Hi hostedtelephone,
Gee, I thought I was dealing with a connectivity professional. Silly me, I completely forgot to look at your job designation. Programmer. That says it all really as your responses are exactly what I here from those same disconnected IT pros. I'd say you're at least a couple layers of abstraction away from reality. The other folks with the same job title have a far more accurate feel for what makes a workers telephone go ring, ring. And they make sure that phone usually does ring when it should.
What happens when a line gets noisy to your clients? Well, DSL usually cuts out, so does cable, but there is no analog equivalent with which to hear problems. Normally you will deliver your service on the least expensive transport, which excludes something reliable like a T1 in any flavour. That means the connection dies in silence as far as the telco or cable provider is concerned. Perfect for anything beyond a small office (use your cell phones) or retail store. Anything else, like a factory depends on 911 response as a legal responsibility. I guess it's okay, because today cell phones have GPS built in.
For the poor fella using a KEY system on POTS lines, they call the telco in between other calls and report the noise.
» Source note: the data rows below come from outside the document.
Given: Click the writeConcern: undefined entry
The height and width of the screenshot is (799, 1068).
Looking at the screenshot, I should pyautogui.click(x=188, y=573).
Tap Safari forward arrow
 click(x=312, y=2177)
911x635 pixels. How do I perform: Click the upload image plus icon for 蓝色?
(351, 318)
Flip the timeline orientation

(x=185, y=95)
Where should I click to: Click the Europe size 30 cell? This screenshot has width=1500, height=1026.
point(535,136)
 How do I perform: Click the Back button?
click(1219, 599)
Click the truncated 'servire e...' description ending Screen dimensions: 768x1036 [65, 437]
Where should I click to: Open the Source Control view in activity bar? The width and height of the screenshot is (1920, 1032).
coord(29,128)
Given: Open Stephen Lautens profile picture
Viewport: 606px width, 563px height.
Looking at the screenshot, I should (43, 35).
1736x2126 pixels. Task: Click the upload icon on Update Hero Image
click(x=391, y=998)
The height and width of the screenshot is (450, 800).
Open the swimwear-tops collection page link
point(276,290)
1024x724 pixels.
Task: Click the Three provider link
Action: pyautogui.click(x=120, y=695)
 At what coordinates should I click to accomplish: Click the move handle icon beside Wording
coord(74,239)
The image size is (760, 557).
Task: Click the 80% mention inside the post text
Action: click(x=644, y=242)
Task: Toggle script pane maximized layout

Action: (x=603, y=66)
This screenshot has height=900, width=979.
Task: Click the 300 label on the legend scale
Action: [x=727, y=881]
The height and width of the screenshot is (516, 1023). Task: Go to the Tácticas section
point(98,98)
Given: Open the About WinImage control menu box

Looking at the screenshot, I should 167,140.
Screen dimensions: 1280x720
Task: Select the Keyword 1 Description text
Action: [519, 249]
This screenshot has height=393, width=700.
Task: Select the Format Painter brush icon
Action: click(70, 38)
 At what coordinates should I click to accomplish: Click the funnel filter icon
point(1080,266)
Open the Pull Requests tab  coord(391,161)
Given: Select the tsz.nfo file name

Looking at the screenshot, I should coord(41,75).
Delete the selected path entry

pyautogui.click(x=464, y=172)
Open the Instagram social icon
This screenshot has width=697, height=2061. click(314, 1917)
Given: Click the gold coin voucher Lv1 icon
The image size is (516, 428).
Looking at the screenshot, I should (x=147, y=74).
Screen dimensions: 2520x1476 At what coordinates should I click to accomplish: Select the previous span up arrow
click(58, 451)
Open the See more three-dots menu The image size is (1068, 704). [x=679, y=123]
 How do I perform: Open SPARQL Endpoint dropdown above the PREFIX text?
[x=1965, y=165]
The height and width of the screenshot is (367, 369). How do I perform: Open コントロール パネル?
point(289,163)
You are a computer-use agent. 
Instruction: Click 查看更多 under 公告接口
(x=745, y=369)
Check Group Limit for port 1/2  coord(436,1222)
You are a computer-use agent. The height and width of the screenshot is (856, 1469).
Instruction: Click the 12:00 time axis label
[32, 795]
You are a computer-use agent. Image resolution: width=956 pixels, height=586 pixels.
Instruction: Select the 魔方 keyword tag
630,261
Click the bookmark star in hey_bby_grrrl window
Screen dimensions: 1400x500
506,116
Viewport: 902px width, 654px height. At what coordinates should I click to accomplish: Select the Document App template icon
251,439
Or, they use another line. Either way, those people are still in business.
As for "tin on the wall", or in a rack (cause we put systems in that way as well), it's true that the Magix is one of the most reliable systems out there. The Partner is pretty reliable as long as you use the newer 5 slot carrier, hate those two slot demons though! But, the Magix is a bear to get fancy with for most people. You have to continually "fake it out" to get what you want. I'll even push for Toshiba and Panasonic systems. What I can't agree with is almost anything Nortel designed. They are junk, expensive junk as soon as you try to do anything with them. You can cover a wall with that crap and still be out performed by a small Partner or Magix system, with a savings in power to boot. I'm not kidding, they are not reliable systems, sorry. Even the great BCM has a propensity to fail, and that is very probably what really killed Nortel. Not the CO switches they sold to companies that went belly up. I highly doubt that story.
Bottom line. Hosted solutions are not reliable, period. We use these, but the hosting hardware is hung on the client's premises and runs a pile of SIP phones around the world. Yep, we have done those as well. Within the building, you can't beat digital phones, and you do not lose any features doing it that way. You still have screen pops and all the other toys, so a hosted (vapour ware) solution gains you nothing, unless you like to go home 'cause you can't work.